__WHAT IS REQUIRED__.
Start the copy at the line holding "You are a computer-use" and continue it exactly through the last line of the entries, leaving out pictures and anything else.

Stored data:
---
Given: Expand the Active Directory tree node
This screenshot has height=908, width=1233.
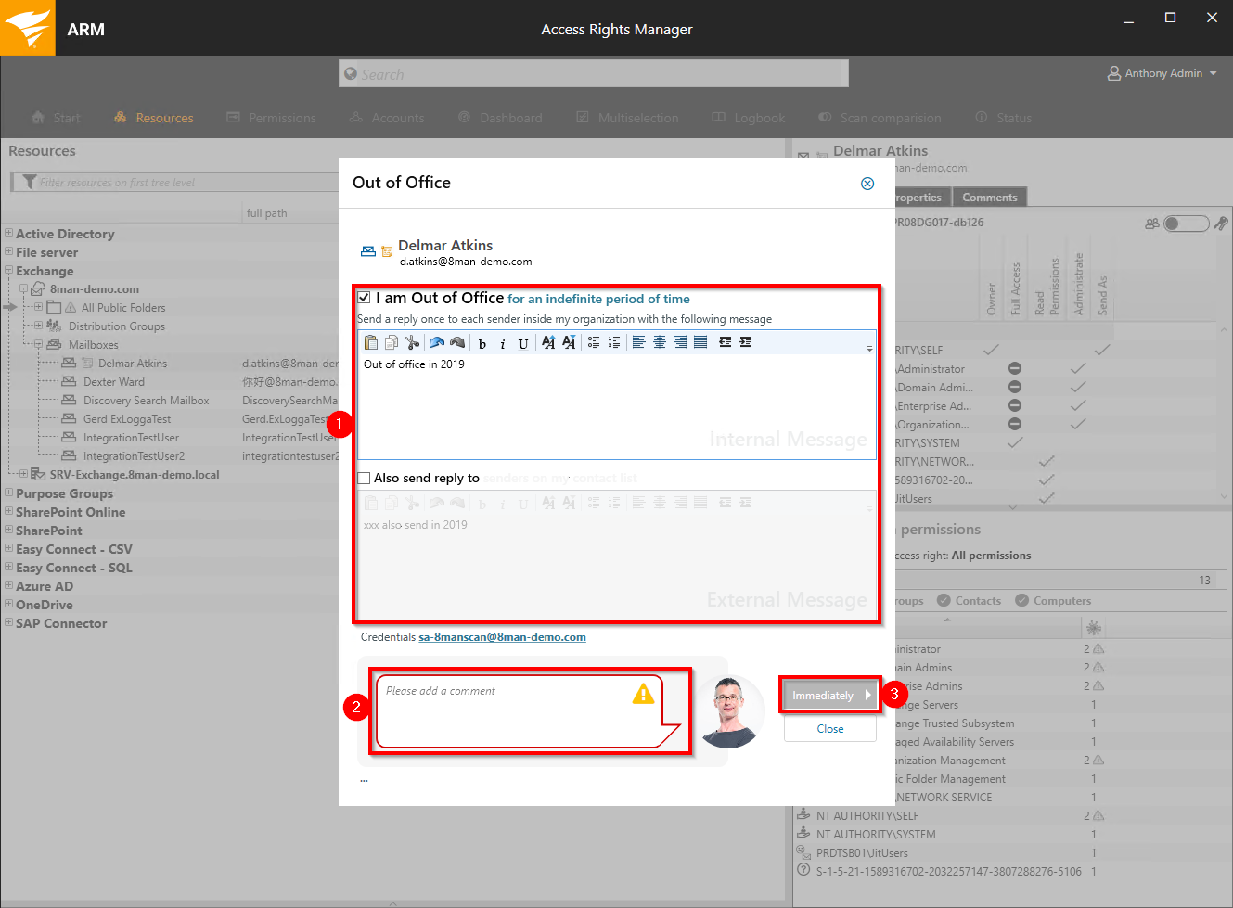Looking at the screenshot, I should click(x=8, y=234).
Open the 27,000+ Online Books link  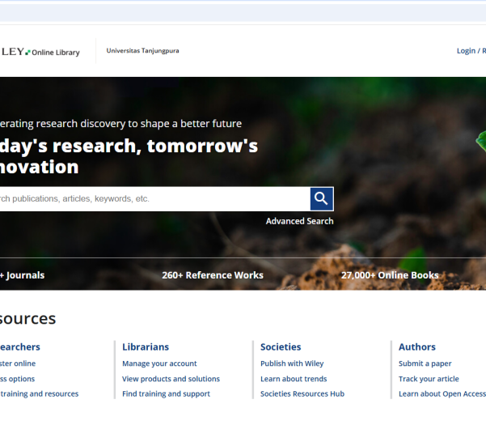[x=390, y=275]
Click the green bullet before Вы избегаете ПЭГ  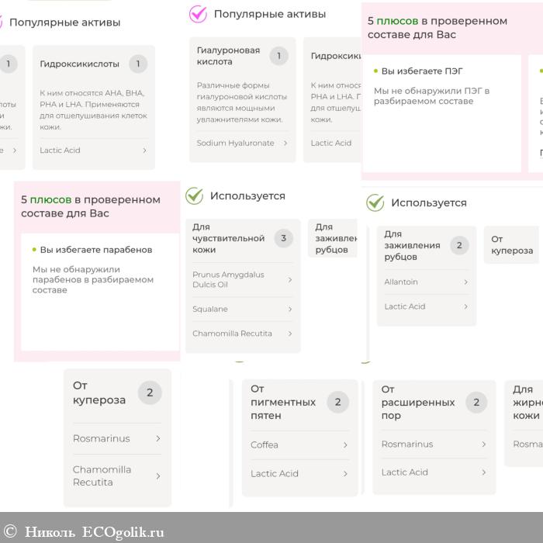click(x=375, y=71)
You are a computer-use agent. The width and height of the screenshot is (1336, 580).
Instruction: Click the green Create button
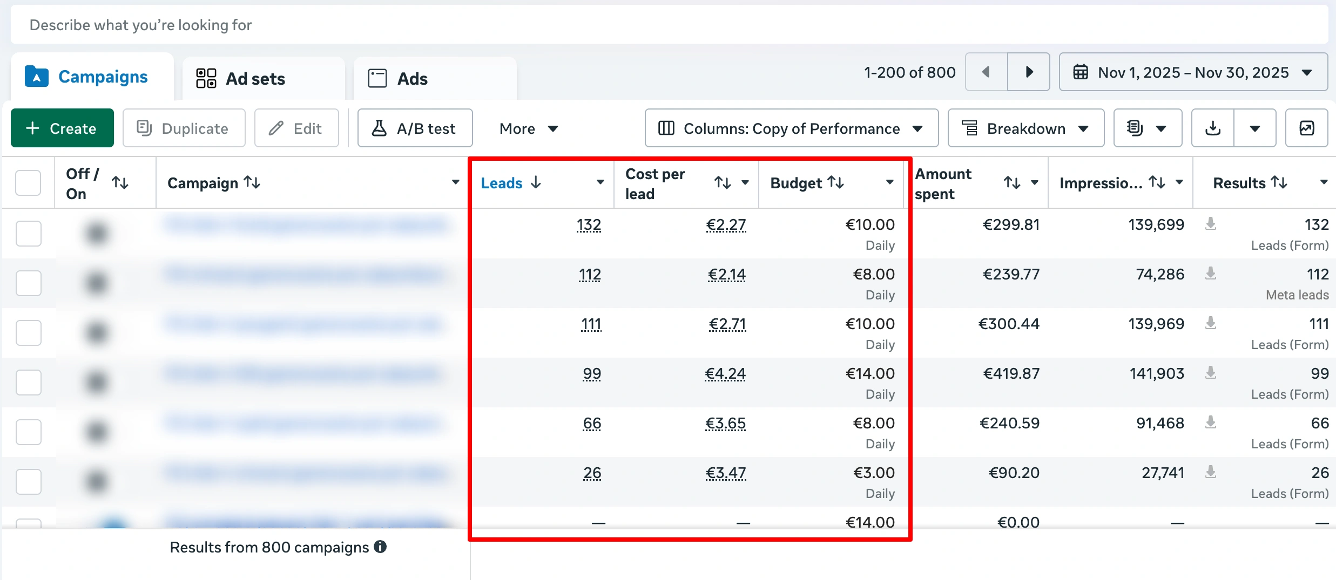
---
__REPLY TO THE TASK__.
You are a computer-use agent. The width and height of the screenshot is (1336, 580).
Instruction: Click the green Create button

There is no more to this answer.